**Source records**
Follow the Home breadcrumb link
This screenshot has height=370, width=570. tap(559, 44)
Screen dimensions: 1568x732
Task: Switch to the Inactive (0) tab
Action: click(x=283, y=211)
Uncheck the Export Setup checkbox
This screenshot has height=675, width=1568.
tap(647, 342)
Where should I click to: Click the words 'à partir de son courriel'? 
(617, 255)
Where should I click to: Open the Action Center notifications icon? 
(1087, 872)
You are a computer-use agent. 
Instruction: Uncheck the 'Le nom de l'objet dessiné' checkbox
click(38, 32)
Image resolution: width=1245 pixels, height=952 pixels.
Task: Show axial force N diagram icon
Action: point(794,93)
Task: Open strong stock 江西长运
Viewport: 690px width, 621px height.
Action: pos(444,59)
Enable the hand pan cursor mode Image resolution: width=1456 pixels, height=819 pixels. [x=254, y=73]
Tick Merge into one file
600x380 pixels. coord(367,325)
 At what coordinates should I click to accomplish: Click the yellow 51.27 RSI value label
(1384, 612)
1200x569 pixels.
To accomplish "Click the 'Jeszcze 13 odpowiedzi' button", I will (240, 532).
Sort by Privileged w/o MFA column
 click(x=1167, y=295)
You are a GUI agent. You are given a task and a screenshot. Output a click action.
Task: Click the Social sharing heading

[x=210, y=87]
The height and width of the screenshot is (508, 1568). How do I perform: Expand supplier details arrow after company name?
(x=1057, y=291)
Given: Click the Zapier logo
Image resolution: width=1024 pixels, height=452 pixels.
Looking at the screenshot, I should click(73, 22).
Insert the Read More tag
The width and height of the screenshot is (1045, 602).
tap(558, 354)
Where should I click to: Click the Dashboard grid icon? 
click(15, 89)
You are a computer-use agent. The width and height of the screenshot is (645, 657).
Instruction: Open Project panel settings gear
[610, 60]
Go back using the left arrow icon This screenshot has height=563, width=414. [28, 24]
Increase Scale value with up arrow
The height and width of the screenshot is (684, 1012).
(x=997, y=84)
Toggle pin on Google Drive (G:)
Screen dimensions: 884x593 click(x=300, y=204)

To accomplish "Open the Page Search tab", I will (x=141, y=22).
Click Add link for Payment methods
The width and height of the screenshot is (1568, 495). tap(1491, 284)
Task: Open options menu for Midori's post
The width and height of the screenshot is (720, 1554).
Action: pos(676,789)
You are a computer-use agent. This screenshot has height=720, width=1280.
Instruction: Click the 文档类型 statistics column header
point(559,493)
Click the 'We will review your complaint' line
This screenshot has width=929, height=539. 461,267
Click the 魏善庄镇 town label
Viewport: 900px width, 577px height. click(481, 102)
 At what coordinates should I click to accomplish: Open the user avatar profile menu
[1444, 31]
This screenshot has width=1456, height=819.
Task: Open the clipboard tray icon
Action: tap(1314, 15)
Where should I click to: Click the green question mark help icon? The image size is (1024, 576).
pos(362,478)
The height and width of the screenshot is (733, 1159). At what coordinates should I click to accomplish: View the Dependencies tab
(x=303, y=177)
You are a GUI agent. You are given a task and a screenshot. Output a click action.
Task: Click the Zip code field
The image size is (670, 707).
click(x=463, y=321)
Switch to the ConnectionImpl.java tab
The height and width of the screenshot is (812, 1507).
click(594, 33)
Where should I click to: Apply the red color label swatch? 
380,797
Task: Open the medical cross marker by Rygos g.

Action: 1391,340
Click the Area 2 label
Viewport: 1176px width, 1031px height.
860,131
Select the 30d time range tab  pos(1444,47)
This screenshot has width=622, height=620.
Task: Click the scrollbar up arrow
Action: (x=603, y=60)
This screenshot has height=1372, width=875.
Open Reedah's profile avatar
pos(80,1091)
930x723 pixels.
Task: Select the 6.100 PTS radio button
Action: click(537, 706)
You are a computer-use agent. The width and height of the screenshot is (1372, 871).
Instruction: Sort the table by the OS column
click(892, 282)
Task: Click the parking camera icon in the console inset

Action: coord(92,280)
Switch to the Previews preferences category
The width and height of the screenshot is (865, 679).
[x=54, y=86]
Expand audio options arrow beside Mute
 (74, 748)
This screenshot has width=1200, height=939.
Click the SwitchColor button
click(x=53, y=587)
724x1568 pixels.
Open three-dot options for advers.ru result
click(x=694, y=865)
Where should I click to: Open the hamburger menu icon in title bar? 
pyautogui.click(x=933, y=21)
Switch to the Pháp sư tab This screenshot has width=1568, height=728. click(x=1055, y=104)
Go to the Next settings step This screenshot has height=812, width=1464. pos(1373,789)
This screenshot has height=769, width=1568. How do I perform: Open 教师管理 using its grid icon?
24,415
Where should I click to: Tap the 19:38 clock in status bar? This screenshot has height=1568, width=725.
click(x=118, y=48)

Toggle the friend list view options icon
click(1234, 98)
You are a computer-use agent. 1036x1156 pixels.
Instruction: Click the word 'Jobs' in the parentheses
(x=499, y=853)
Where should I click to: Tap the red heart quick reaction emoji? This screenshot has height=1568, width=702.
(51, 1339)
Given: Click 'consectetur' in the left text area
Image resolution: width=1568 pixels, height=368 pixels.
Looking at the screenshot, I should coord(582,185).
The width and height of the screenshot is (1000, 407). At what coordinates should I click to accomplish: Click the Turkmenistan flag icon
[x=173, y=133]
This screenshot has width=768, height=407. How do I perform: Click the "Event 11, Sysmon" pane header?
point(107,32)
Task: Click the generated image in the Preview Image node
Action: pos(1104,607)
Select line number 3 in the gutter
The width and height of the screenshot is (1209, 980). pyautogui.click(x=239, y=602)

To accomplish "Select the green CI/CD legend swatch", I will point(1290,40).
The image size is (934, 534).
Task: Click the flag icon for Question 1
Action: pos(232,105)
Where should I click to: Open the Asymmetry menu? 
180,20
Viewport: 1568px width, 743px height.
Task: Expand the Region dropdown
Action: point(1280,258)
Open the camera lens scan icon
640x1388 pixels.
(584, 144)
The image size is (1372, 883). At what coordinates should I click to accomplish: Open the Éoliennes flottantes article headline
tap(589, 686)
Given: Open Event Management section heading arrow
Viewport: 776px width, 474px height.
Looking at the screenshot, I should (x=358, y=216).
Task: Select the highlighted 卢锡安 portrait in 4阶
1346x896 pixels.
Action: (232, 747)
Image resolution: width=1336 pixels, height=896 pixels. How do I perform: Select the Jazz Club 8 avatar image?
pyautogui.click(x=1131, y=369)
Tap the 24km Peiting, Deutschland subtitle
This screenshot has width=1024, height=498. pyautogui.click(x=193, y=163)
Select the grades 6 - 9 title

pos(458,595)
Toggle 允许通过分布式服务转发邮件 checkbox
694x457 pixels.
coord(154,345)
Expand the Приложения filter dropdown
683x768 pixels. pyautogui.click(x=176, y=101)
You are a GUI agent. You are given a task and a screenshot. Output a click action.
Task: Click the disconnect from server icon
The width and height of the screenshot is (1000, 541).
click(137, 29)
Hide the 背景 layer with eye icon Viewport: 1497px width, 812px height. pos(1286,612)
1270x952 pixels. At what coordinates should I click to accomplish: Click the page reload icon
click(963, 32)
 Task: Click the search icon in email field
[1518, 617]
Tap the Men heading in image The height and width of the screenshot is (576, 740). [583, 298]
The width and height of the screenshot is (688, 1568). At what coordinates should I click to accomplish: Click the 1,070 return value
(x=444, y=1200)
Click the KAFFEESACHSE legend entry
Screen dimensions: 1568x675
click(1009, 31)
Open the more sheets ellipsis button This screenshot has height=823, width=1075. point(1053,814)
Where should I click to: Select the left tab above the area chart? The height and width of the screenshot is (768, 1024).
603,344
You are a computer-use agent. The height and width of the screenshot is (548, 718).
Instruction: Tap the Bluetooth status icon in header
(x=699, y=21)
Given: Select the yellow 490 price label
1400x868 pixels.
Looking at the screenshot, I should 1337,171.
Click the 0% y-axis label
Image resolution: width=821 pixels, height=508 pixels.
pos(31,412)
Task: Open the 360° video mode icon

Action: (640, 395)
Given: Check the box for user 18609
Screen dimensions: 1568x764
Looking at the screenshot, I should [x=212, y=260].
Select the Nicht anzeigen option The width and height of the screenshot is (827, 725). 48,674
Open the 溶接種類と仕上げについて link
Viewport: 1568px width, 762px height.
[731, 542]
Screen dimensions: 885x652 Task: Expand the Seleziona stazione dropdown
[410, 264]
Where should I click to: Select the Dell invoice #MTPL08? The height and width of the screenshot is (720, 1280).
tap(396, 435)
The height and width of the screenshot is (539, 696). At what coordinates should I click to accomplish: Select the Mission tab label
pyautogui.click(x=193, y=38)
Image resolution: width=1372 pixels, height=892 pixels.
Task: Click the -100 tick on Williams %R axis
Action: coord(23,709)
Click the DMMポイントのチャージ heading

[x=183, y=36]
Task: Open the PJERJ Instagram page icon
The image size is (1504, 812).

**Work instructions**
Starting at the top of the material and continuing through the line with "[x=210, y=87]", write those lines out again with "checkbox" changed to "check box" and nothing else altered.

**Reply to the exercise**
Follow the Home breadcrumb link
This screenshot has height=370, width=570. tap(559, 44)
Screen dimensions: 1568x732
Task: Switch to the Inactive (0) tab
Action: click(x=283, y=211)
Uncheck the Export Setup check box
This screenshot has height=675, width=1568.
tap(647, 342)
Where should I click to: Click the words 'à partir de son courriel'? 
(617, 255)
Where should I click to: Open the Action Center notifications icon? 
(1087, 872)
You are a computer-use agent. 
Instruction: Uncheck the 'Le nom de l'objet dessiné' check box
click(38, 32)
Image resolution: width=1245 pixels, height=952 pixels.
Task: Show axial force N diagram icon
Action: point(794,93)
Task: Open strong stock 江西长运
Viewport: 690px width, 621px height.
Action: pos(444,59)
Enable the hand pan cursor mode Image resolution: width=1456 pixels, height=819 pixels. [x=254, y=73]
Tick Merge into one file
600x380 pixels. coord(367,325)
 At what coordinates should I click to accomplish: Click the yellow 51.27 RSI value label
(1384, 612)
1200x569 pixels.
To accomplish "Click the 'Jeszcze 13 odpowiedzi' button", I will (240, 532).
Sort by Privileged w/o MFA column
 click(x=1167, y=295)
You are a GUI agent. You are given a task and a screenshot. Output a click action.
Task: Click the Social sharing heading

[x=210, y=87]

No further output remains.